Where does the word "Black" occur in the data below? Copy each line that holds it.

====== Provided information

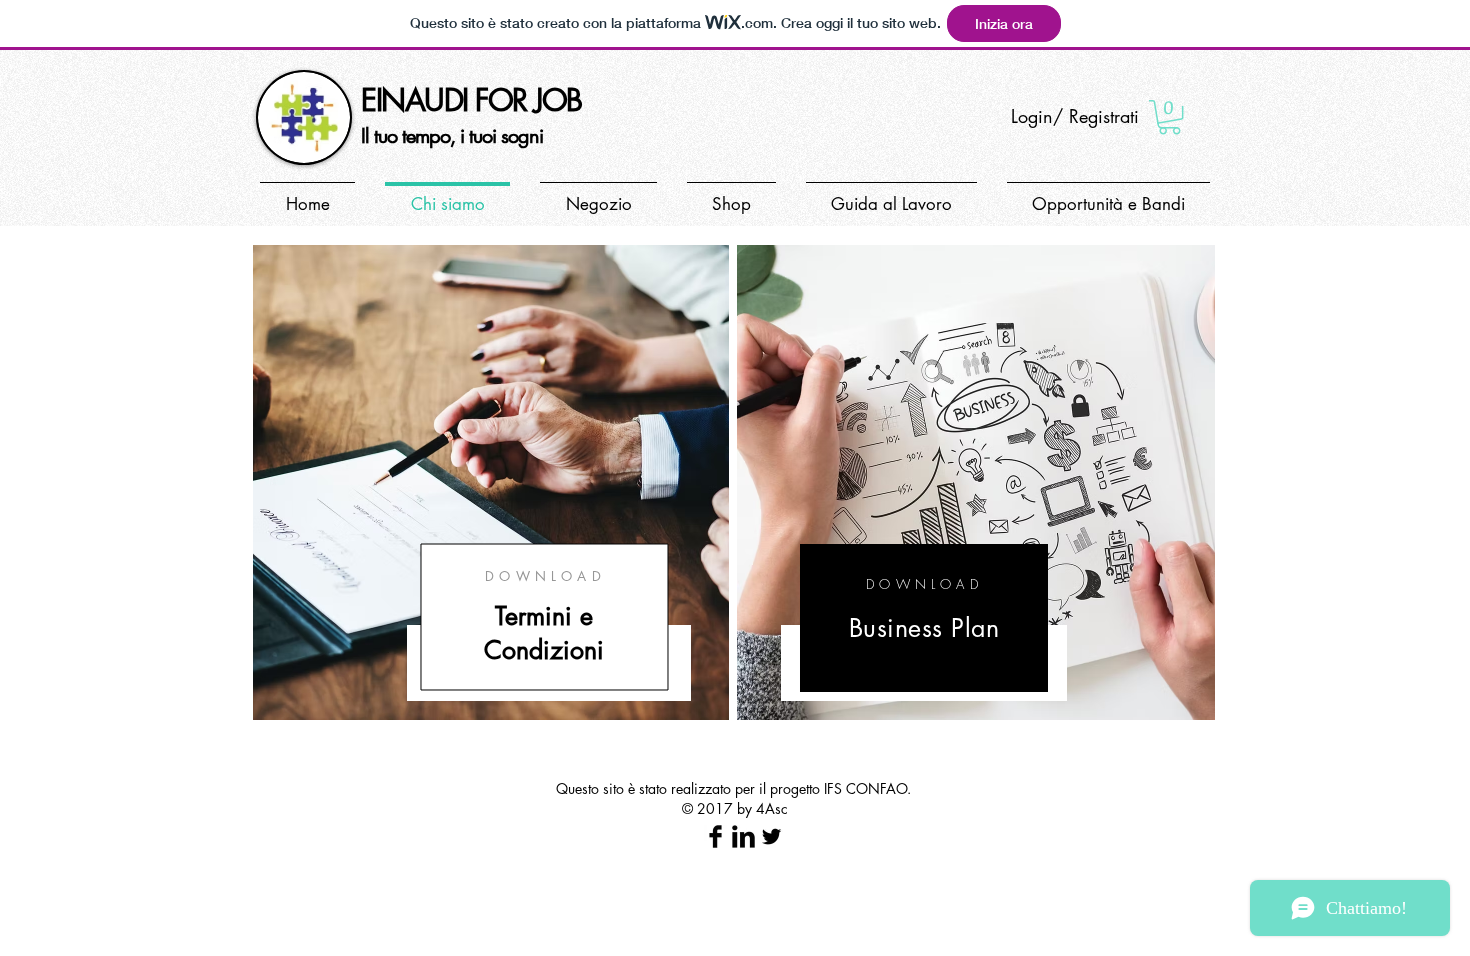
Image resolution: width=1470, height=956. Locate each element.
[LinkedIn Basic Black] (743, 836)
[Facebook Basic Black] (715, 836)
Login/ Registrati (1075, 116)
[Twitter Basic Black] (771, 836)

============

> [Problem solution]
[LinkedIn Basic Black] (743, 836)
[Facebook Basic Black] (715, 836)
[Twitter Basic Black] (771, 836)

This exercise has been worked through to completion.